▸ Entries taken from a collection
◇ ◇ ◇ ◇ ◇ ◇ ◇

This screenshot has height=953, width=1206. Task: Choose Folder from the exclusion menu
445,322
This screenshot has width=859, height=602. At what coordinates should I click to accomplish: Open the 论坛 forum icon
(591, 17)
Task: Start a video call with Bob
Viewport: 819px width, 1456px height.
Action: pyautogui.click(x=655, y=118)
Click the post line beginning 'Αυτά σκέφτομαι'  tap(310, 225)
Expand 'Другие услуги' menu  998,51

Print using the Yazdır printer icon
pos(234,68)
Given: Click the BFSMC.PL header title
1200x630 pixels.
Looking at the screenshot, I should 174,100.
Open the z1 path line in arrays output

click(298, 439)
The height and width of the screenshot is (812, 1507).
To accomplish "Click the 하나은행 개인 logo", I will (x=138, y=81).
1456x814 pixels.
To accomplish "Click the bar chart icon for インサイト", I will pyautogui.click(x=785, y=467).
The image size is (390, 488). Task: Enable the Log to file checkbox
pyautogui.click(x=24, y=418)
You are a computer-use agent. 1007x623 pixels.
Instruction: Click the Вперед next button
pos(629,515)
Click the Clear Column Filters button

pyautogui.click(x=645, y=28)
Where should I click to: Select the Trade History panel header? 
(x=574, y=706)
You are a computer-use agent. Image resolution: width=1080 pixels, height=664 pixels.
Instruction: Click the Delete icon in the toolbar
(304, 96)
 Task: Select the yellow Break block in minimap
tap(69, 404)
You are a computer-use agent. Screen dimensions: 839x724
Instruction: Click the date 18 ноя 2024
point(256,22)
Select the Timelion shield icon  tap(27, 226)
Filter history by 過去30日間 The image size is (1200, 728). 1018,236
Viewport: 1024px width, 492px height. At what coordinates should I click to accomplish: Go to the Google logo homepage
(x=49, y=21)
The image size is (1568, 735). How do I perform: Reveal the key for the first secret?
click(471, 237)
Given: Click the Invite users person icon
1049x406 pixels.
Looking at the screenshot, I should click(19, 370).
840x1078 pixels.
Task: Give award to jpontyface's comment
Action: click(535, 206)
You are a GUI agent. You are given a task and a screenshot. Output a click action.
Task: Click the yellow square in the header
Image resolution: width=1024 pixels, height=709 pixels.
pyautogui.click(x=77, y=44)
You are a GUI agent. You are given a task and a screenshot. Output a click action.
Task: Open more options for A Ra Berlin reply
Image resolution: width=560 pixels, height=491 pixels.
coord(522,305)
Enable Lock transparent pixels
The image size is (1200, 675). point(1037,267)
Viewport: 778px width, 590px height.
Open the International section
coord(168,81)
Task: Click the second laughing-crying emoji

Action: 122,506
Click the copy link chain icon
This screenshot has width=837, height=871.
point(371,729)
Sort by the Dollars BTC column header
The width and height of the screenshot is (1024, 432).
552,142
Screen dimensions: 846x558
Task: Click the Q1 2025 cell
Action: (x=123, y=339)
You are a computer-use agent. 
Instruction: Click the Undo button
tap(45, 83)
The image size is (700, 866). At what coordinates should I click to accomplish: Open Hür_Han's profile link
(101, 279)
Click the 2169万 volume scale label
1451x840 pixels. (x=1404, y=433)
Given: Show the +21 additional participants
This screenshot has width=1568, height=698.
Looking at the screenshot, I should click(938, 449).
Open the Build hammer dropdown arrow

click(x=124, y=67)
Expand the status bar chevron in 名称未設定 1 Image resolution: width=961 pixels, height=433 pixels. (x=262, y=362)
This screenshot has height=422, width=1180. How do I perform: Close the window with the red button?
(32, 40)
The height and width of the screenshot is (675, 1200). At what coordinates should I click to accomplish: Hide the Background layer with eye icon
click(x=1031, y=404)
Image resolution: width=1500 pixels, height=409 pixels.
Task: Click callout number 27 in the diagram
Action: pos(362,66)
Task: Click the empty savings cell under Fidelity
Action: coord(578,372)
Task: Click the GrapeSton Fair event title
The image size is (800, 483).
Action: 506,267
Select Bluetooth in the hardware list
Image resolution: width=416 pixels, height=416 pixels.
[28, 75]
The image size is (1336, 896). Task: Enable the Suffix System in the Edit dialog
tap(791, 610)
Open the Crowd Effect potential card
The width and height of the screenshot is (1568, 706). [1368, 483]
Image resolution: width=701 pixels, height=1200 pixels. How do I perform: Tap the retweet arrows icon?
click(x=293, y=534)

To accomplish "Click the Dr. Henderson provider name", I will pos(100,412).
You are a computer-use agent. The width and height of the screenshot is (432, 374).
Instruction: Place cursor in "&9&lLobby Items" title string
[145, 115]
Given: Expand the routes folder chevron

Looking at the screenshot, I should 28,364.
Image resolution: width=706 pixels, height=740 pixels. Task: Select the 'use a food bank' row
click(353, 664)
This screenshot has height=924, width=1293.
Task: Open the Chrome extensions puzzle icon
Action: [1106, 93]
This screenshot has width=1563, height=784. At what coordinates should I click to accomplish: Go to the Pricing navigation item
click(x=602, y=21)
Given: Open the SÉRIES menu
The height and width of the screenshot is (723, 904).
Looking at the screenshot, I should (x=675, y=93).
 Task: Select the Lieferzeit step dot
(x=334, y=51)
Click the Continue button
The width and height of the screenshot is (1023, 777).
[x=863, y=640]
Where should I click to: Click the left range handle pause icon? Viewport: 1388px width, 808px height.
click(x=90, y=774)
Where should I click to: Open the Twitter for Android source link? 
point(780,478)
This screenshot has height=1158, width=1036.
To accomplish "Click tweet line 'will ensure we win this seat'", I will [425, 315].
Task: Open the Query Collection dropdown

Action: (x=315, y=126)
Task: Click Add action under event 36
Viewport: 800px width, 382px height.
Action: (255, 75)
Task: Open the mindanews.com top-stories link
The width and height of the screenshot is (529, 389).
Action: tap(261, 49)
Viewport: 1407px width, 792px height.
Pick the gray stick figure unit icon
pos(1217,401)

◇ ◇ ◇ ◇ ◇ ◇ ◇

▸ Your goal
Every entry must appear in the answer, reproduced exactly.

▸ Your solution
This screenshot has height=953, width=1206. Task: Choose Folder from the exclusion menu
445,322
This screenshot has width=859, height=602. At what coordinates should I click to accomplish: Open the 论坛 forum icon
(591, 17)
Task: Start a video call with Bob
Viewport: 819px width, 1456px height.
Action: pyautogui.click(x=655, y=118)
Click the post line beginning 'Αυτά σκέφτομαι'  tap(310, 225)
Expand 'Другие услуги' menu  998,51

Print using the Yazdır printer icon
pos(234,68)
Given: Click the BFSMC.PL header title
1200x630 pixels.
Looking at the screenshot, I should 174,100.
Open the z1 path line in arrays output

click(298, 439)
The height and width of the screenshot is (812, 1507).
To accomplish "Click the 하나은행 개인 logo", I will (x=138, y=81).
1456x814 pixels.
To accomplish "Click the bar chart icon for インサイト", I will pyautogui.click(x=785, y=467).
The image size is (390, 488). Task: Enable the Log to file checkbox
pyautogui.click(x=24, y=418)
You are a computer-use agent. 1007x623 pixels.
Instruction: Click the Вперед next button
pos(629,515)
Click the Clear Column Filters button

pyautogui.click(x=645, y=28)
Where should I click to: Select the Trade History panel header? 
(x=574, y=706)
You are a computer-use agent. Image resolution: width=1080 pixels, height=664 pixels.
Instruction: Click the Delete icon in the toolbar
(304, 96)
 Task: Select the yellow Break block in minimap
tap(69, 404)
You are a computer-use agent. Screen dimensions: 839x724
Instruction: Click the date 18 ноя 2024
point(256,22)
Select the Timelion shield icon  tap(27, 226)
Filter history by 過去30日間 The image size is (1200, 728). 1018,236
Viewport: 1024px width, 492px height. At what coordinates should I click to accomplish: Go to the Google logo homepage
(x=49, y=21)
The image size is (1568, 735). How do I perform: Reveal the key for the first secret?
click(471, 237)
Given: Click the Invite users person icon
1049x406 pixels.
Looking at the screenshot, I should click(19, 370).
840x1078 pixels.
Task: Give award to jpontyface's comment
Action: click(535, 206)
You are a GUI agent. You are given a task and a screenshot. Output a click action.
Task: Click the yellow square in the header
Image resolution: width=1024 pixels, height=709 pixels.
pyautogui.click(x=77, y=44)
You are a GUI agent. You are given a task and a screenshot. Output a click action.
Task: Open more options for A Ra Berlin reply
Image resolution: width=560 pixels, height=491 pixels.
coord(522,305)
Enable Lock transparent pixels
The image size is (1200, 675). point(1037,267)
Viewport: 778px width, 590px height.
Open the International section
coord(168,81)
Task: Click the second laughing-crying emoji

Action: 122,506
Click the copy link chain icon
This screenshot has width=837, height=871.
point(371,729)
Sort by the Dollars BTC column header
The width and height of the screenshot is (1024, 432).
552,142
Screen dimensions: 846x558
Task: Click the Q1 2025 cell
Action: (x=123, y=339)
You are a computer-use agent. 
Instruction: Click the Undo button
tap(45, 83)
The image size is (700, 866). At what coordinates should I click to accomplish: Open Hür_Han's profile link
(101, 279)
Click the 2169万 volume scale label
1451x840 pixels. (x=1404, y=433)
Given: Show the +21 additional participants
This screenshot has width=1568, height=698.
Looking at the screenshot, I should click(938, 449).
Open the Build hammer dropdown arrow

click(x=124, y=67)
Expand the status bar chevron in 名称未設定 1 Image resolution: width=961 pixels, height=433 pixels. (x=262, y=362)
This screenshot has height=422, width=1180. How do I perform: Close the window with the red button?
(32, 40)
The height and width of the screenshot is (675, 1200). At what coordinates should I click to accomplish: Hide the Background layer with eye icon
click(x=1031, y=404)
Image resolution: width=1500 pixels, height=409 pixels.
Task: Click callout number 27 in the diagram
Action: pos(362,66)
Task: Click the empty savings cell under Fidelity
Action: coord(578,372)
Task: Click the GrapeSton Fair event title
The image size is (800, 483).
Action: 506,267
Select Bluetooth in the hardware list
Image resolution: width=416 pixels, height=416 pixels.
[28, 75]
The image size is (1336, 896). Task: Enable the Suffix System in the Edit dialog
tap(791, 610)
Open the Crowd Effect potential card
The width and height of the screenshot is (1568, 706). [1368, 483]
Image resolution: width=701 pixels, height=1200 pixels. How do I perform: Tap the retweet arrows icon?
click(x=293, y=534)

To accomplish "Click the Dr. Henderson provider name", I will pos(100,412).
You are a computer-use agent. The width and height of the screenshot is (432, 374).
Instruction: Place cursor in "&9&lLobby Items" title string
[145, 115]
Given: Expand the routes folder chevron

Looking at the screenshot, I should 28,364.
Image resolution: width=706 pixels, height=740 pixels. Task: Select the 'use a food bank' row
click(353, 664)
This screenshot has height=924, width=1293.
Task: Open the Chrome extensions puzzle icon
Action: [1106, 93]
This screenshot has width=1563, height=784. At what coordinates should I click to accomplish: Go to the Pricing navigation item
click(x=602, y=21)
Given: Open the SÉRIES menu
The height and width of the screenshot is (723, 904).
Looking at the screenshot, I should (x=675, y=93).
 Task: Select the Lieferzeit step dot
(x=334, y=51)
Click the Continue button
The width and height of the screenshot is (1023, 777).
[x=863, y=640]
Where should I click to: Click the left range handle pause icon? Viewport: 1388px width, 808px height.
click(x=90, y=774)
Where should I click to: Open the Twitter for Android source link? 
point(780,478)
This screenshot has height=1158, width=1036.
To accomplish "Click tweet line 'will ensure we win this seat'", I will [425, 315].
Task: Open the Query Collection dropdown

Action: (x=315, y=126)
Task: Click Add action under event 36
Viewport: 800px width, 382px height.
Action: (255, 75)
Task: Open the mindanews.com top-stories link
The width and height of the screenshot is (529, 389).
Action: tap(261, 49)
Viewport: 1407px width, 792px height.
Pick the gray stick figure unit icon
pos(1217,401)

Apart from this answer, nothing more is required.